---- INPUT RECORDS

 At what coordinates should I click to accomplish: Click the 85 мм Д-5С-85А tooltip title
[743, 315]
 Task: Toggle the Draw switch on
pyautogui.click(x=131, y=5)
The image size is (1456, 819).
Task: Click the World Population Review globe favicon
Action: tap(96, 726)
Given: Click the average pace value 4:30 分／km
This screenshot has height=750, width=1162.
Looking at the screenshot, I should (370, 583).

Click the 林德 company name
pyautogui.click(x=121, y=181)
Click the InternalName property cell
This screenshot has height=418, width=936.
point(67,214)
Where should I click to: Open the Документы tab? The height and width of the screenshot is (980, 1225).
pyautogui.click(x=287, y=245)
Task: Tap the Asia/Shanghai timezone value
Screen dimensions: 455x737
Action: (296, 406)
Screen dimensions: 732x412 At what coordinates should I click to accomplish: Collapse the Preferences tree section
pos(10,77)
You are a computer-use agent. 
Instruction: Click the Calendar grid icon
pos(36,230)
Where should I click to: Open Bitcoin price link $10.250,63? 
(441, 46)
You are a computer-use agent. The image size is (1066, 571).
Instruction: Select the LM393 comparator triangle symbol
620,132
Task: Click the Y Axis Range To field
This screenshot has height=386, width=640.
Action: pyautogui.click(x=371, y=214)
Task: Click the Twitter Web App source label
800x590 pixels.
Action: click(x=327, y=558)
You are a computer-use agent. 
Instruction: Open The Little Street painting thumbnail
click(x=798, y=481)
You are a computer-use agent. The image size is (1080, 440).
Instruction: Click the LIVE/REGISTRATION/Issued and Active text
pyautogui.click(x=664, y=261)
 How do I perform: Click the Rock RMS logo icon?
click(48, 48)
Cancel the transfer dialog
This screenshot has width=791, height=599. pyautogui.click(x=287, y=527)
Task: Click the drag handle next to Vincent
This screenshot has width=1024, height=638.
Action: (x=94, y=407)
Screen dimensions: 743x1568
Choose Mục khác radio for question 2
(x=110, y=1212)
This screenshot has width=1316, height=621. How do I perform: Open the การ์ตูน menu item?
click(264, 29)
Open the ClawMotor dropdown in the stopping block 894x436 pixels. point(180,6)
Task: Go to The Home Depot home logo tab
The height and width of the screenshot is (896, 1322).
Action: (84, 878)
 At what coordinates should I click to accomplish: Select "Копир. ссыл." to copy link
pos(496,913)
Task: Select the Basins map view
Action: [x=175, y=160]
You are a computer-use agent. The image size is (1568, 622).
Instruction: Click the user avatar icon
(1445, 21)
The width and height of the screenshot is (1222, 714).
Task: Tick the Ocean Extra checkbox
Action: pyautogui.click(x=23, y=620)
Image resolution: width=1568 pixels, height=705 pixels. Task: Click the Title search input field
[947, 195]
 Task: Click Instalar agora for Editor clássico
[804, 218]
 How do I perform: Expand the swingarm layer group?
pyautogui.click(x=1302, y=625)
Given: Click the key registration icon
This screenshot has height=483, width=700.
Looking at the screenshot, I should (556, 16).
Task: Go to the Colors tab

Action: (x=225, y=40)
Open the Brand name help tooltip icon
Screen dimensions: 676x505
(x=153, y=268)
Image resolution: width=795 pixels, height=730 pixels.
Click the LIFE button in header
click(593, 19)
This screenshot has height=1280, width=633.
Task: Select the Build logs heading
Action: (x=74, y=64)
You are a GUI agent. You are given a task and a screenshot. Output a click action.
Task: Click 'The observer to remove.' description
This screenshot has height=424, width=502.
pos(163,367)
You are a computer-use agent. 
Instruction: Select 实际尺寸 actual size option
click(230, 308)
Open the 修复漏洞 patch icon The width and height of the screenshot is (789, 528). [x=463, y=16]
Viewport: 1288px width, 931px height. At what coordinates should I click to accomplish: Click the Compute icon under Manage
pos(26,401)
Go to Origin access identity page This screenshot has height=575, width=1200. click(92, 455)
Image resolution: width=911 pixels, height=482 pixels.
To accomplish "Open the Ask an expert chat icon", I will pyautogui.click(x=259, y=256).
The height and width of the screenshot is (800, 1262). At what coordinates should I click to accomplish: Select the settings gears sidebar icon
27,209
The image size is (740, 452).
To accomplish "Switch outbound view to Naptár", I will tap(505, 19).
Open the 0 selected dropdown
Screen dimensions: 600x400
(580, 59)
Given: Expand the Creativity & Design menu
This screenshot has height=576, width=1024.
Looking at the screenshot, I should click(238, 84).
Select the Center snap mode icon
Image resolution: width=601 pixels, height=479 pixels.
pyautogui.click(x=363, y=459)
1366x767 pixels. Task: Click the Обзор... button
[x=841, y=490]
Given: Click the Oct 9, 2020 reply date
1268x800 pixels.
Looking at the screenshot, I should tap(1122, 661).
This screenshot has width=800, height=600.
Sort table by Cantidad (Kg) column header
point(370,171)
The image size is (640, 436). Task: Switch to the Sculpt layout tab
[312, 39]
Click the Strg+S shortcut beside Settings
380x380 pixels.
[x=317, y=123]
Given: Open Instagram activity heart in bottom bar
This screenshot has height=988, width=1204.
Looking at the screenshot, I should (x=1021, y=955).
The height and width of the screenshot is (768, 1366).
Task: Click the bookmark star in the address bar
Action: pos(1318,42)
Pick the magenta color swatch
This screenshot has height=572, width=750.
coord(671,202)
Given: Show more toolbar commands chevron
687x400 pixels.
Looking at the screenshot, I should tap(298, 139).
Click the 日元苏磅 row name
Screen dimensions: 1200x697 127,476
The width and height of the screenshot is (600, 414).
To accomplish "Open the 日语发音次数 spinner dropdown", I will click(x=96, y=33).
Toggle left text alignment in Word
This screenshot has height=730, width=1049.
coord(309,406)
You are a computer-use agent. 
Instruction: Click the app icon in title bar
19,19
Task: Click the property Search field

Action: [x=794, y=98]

--------

### EXERCISE AIM:
Reproduce every line above that contains the string "value".

### YOUR RESPONSE:
Given: Click the average pace value 4:30 分／km
Task: Tap the Asia/Shanghai timezone value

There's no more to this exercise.